Implementation checklist
- Define user-facing SLOs for each critical journey (e.g., checkout p95 < 800ms, <0.5% errors).
- Choose an open-load tool (`k6`, `wrk2`, `Vegeta`) and model arrival rates realistically.
- Create synthetic-but-realistic data; warm caches; virtualize flaky third parties.
- Instrument RED/USE metrics and business KPIs in Grafana dashboards.
- Run baseline, step, spike, stress, and soak tests; record breakpoints and headroom.
- Bake thresholds into CI; block merges on p95/error regression.
- Tune bottlenecks (DB, caching, GC, backpressure) and validate improvements with the same test.
Questions we hear from teams
- Do we need a production-scale environment to get meaningful results?
- You need production-like behavior more than identical scale. Use realistic data cardinality, warm caches to expected hit rates, and simulate third-party latency/failures. For read-heavy paths, run small, controlled tests in production with rate limits. For write-heavy paths, use service virtualization and shadow traffic to avoid data corruption.

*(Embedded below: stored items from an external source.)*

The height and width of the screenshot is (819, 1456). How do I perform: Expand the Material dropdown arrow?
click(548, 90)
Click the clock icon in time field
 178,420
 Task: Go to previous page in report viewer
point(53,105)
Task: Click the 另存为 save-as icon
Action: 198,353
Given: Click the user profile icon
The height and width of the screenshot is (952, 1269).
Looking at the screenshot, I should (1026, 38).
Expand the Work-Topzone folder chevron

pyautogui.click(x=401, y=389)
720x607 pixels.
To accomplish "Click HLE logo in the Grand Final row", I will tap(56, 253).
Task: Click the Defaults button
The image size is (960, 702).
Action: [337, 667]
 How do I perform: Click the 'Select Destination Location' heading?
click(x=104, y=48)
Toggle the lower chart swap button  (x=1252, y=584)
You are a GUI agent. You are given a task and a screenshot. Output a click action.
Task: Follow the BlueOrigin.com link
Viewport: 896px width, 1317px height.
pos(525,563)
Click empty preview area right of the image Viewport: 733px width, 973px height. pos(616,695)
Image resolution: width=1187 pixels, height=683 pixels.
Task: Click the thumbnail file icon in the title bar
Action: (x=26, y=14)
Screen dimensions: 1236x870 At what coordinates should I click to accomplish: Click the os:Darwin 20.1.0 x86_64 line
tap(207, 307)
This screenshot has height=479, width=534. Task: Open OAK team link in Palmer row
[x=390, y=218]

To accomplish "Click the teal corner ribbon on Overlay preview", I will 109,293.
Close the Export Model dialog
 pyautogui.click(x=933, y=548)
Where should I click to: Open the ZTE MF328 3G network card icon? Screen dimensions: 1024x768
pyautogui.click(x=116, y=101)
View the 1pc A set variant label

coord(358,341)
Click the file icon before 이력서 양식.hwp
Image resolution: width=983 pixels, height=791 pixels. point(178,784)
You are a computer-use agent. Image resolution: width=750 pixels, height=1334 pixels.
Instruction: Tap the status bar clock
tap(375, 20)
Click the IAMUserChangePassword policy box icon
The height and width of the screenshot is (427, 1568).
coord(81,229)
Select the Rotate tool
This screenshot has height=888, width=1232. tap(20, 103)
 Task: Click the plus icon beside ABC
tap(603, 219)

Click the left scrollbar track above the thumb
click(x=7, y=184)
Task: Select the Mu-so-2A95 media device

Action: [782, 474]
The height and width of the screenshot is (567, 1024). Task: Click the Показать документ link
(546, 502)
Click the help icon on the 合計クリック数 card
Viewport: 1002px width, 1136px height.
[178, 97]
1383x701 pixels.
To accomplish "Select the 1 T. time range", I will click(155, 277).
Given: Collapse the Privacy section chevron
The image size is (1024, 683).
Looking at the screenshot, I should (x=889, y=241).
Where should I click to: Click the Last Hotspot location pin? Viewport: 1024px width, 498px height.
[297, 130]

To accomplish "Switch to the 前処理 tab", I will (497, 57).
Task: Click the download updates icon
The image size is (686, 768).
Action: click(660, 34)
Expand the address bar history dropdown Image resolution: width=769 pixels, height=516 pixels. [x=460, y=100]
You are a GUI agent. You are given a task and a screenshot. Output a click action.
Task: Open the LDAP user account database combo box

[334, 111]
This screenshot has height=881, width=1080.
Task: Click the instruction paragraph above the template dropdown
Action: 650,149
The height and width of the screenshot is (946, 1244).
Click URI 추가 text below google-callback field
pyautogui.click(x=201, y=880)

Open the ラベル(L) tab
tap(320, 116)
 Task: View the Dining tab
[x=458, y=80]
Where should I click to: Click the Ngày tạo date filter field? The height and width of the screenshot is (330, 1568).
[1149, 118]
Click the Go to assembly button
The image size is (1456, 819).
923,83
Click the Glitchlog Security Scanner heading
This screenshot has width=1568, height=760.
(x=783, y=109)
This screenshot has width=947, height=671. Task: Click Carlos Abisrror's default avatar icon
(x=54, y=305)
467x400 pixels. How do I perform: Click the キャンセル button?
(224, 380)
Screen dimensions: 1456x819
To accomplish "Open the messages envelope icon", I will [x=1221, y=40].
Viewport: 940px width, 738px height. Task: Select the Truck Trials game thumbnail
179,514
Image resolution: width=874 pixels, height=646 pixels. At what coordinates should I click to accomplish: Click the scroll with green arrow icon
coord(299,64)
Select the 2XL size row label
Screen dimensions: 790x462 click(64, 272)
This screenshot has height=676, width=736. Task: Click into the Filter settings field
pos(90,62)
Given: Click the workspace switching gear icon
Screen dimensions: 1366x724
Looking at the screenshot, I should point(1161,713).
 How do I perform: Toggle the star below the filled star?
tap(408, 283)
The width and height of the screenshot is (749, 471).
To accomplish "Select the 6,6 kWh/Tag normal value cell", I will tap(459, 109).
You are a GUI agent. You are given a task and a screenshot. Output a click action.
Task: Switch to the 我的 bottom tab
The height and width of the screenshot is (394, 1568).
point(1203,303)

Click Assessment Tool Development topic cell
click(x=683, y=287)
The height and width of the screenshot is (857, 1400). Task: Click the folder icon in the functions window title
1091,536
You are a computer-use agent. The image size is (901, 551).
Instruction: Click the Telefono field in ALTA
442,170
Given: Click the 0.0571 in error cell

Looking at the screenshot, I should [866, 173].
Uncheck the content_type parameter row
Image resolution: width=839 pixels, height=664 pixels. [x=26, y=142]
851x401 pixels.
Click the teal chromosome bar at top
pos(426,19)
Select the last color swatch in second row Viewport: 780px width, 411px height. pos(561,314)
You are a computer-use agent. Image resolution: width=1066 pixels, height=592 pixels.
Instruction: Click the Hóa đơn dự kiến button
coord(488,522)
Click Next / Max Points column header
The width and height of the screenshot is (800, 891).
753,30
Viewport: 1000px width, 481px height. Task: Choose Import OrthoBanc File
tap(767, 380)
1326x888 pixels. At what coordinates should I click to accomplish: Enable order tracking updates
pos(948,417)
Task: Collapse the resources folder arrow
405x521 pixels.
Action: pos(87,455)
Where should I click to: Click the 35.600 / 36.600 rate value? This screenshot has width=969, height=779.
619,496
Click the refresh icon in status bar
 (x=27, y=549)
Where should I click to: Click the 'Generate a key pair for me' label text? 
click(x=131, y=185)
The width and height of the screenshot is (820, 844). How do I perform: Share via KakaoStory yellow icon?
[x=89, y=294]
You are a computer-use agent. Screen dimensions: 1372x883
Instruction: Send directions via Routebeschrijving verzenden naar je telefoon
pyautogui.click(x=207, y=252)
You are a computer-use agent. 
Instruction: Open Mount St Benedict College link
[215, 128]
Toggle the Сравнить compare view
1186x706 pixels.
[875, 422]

- Open vs. closed workload models—why should I care?
- Closed models tie request rate to response time, masking tail latency (coordinated omission). Open models send requests at a fixed arrival rate regardless of response. Real users are open load. Use tools like k6’s constant-arrival-rate, wrk2, or Vegeta to generate open load and expose backpressure and queueing effects.
- How do I include third parties without risking billable calls?
- Virtualize them with WireMock/Mountebank/Toxiproxy. Record real responses, inject jitter/timeouts/429s, and rate-limit outbound calls. Validate that your timeouts, retries, and circuit breakers behave under load. Then run a small canary against the real provider off-peak to confirm assumptions.
- What metrics should gate a release?
- User-facing ones aligned to SLOs: p95/p99 latency per journey, error rate, and a business proxy (e.g., checkout success). Support with saturation (DB connections, thread pool queue depth) for root cause. Bake thresholds into CI so regressions block merges automatically.
- How often should we re-run load tests?
- At minimum before major promos and quarterly to refresh capacity headroom. Mature teams run weekly soaks and trigger targeted load tests on significant infra or dependency changes (database version upgrades, feature flags that change data access patterns).